ASSIGNMENT: Your answer must be only the lines below from the one containing "Given: Open the" through the one containing "Task: Click the Column Alias text field", copied exactly, with the pictures left out.

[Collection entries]

--- START ---

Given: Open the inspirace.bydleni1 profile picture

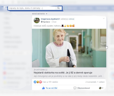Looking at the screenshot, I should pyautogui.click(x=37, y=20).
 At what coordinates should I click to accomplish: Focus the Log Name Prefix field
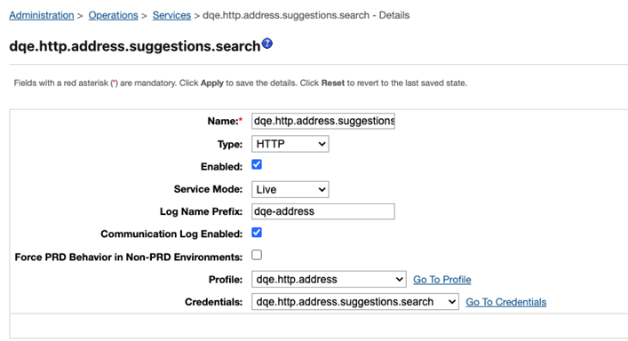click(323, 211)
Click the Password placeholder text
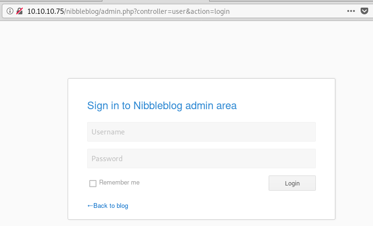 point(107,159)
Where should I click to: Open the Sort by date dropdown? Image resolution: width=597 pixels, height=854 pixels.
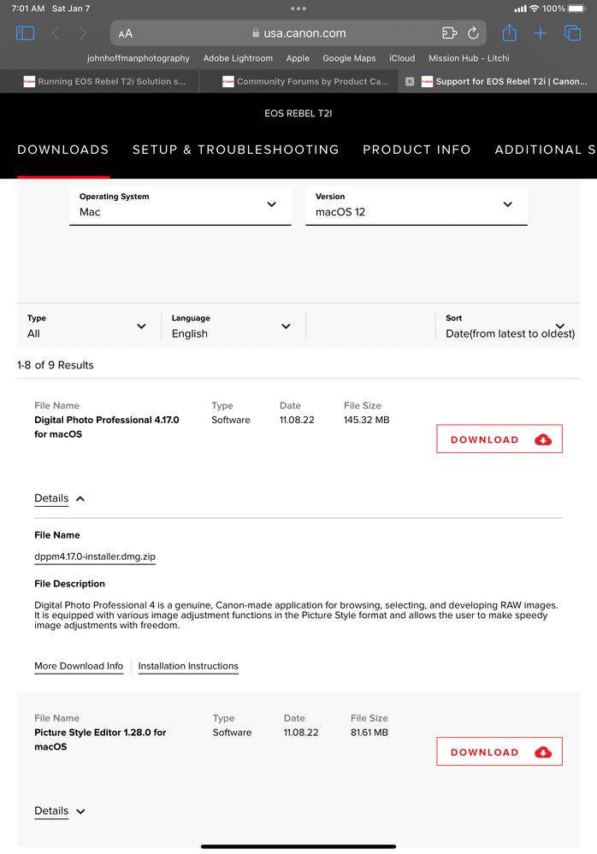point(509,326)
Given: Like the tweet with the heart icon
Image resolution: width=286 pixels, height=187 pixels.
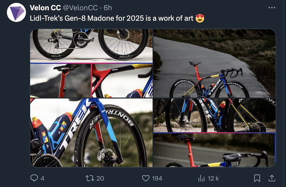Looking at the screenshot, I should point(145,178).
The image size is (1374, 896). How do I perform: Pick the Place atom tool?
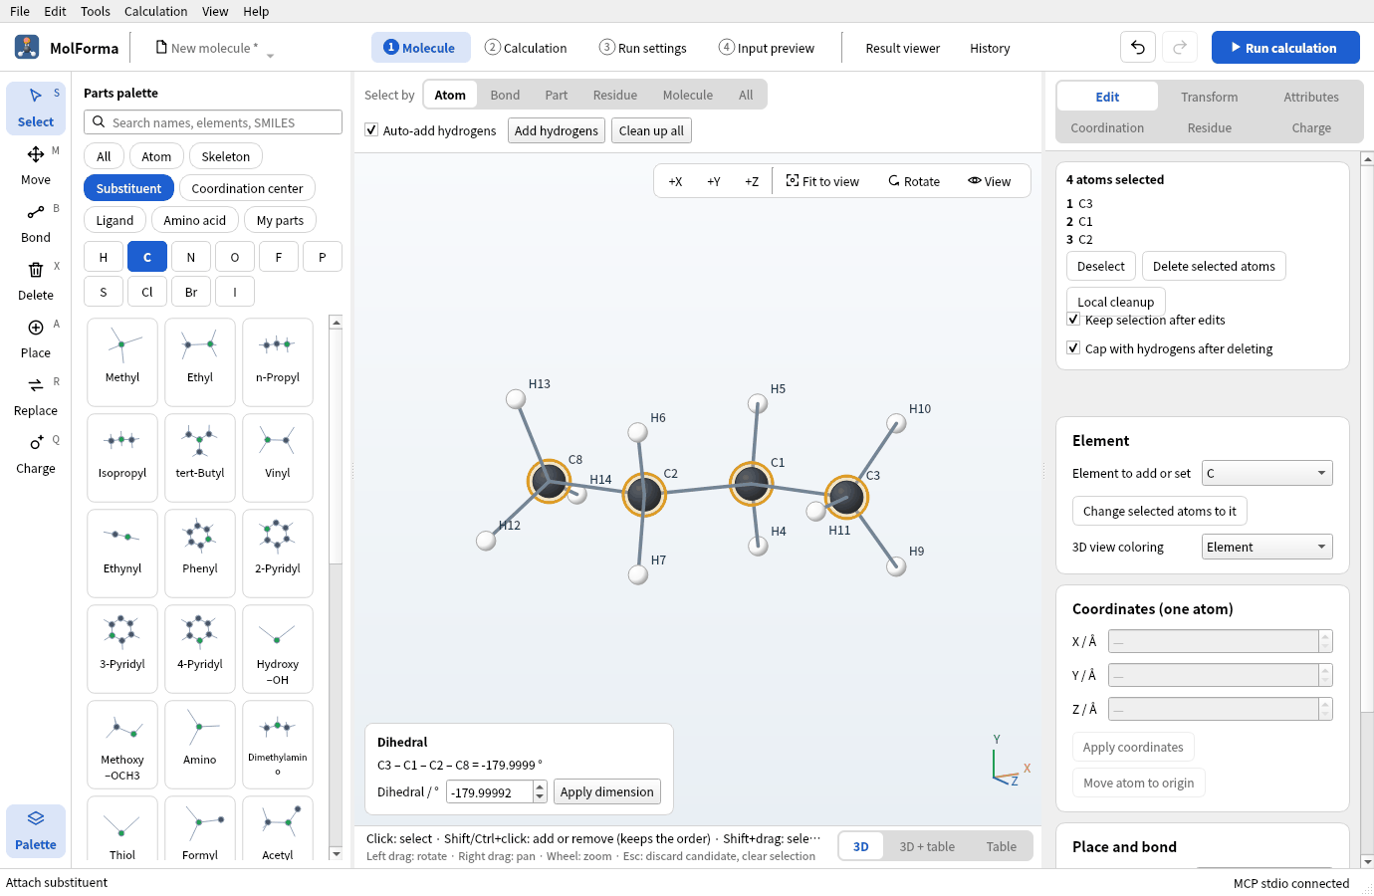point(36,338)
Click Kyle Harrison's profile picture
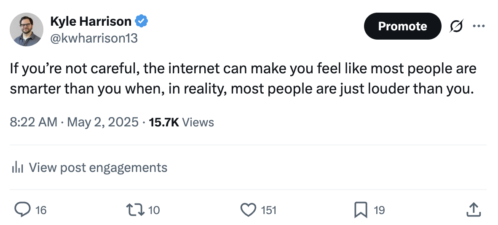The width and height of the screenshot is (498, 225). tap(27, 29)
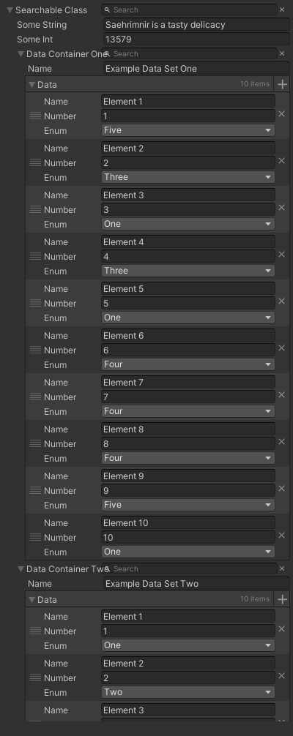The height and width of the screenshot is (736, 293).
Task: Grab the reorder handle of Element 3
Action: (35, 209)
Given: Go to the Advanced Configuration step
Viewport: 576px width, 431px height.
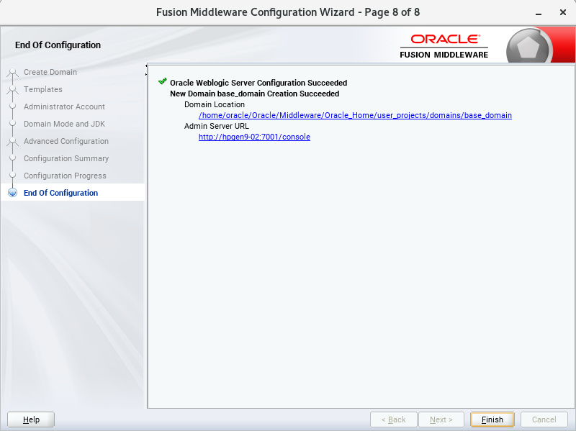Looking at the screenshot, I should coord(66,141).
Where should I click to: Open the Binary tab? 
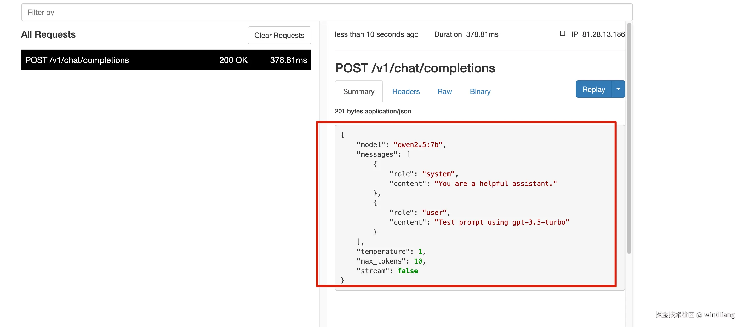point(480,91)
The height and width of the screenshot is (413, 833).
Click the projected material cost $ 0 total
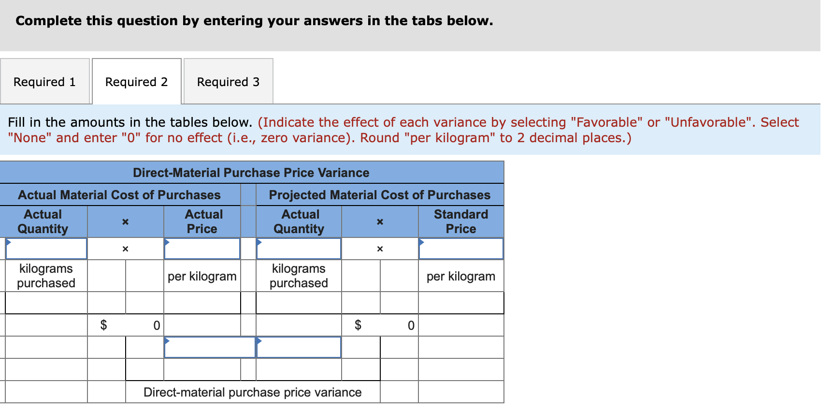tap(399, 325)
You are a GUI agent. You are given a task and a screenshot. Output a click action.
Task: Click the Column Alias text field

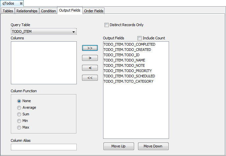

--- END ---
--- START ---

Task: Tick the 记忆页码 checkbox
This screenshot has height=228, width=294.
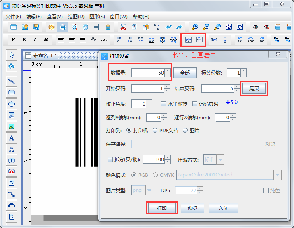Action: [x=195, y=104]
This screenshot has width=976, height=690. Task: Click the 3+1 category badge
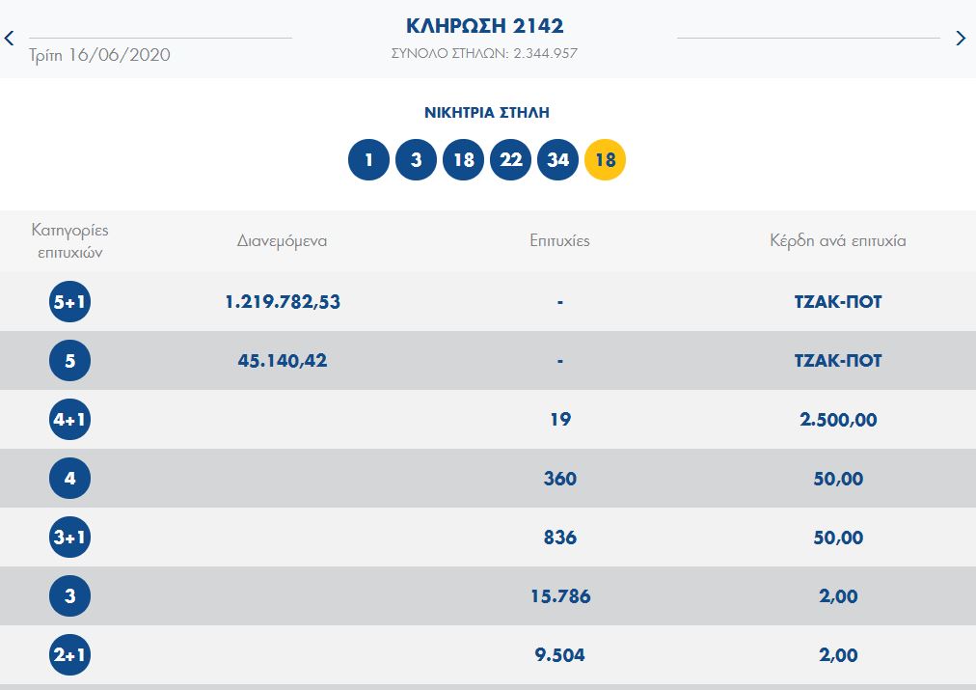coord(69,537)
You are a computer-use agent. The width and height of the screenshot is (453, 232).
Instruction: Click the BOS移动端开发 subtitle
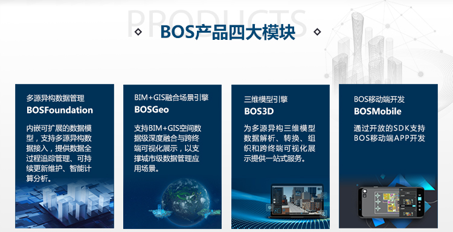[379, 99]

--- END ---

YOUR SOLUTION:
Given: Open the inspirace.bydleni1 profile picture

Looking at the screenshot, I should pyautogui.click(x=37, y=20).
 At what coordinates should I click to accomplish: Focus the Log Name Prefix field
click(323, 211)
Click the Password placeholder text
 point(107,159)
Where should I click to: Open the Sort by date dropdown? Image resolution: width=597 pixels, height=854 pixels.
point(509,326)
Given: Like the tweet with the heart icon
Image resolution: width=286 pixels, height=187 pixels.
Looking at the screenshot, I should point(145,178).
The image size is (1374, 896). How do I perform: Pick the Place atom tool?
point(36,338)
Click Kyle Harrison's profile picture
The width and height of the screenshot is (498, 225). tap(27, 29)
The height and width of the screenshot is (736, 293).
Task: Grab the reorder handle of Element 3
Action: (35, 209)
Given: Go to the Advanced Configuration step
Viewport: 576px width, 431px height.
Looking at the screenshot, I should coord(66,141).
Where should I click to: Open the Binary tab? 
point(480,91)
The height and width of the screenshot is (413, 833).
Click the projected material cost $ 0 total
tap(399, 325)
You are a GUI agent. You are given a task and a screenshot. Output a click action.
Task: Click the Column Alias text field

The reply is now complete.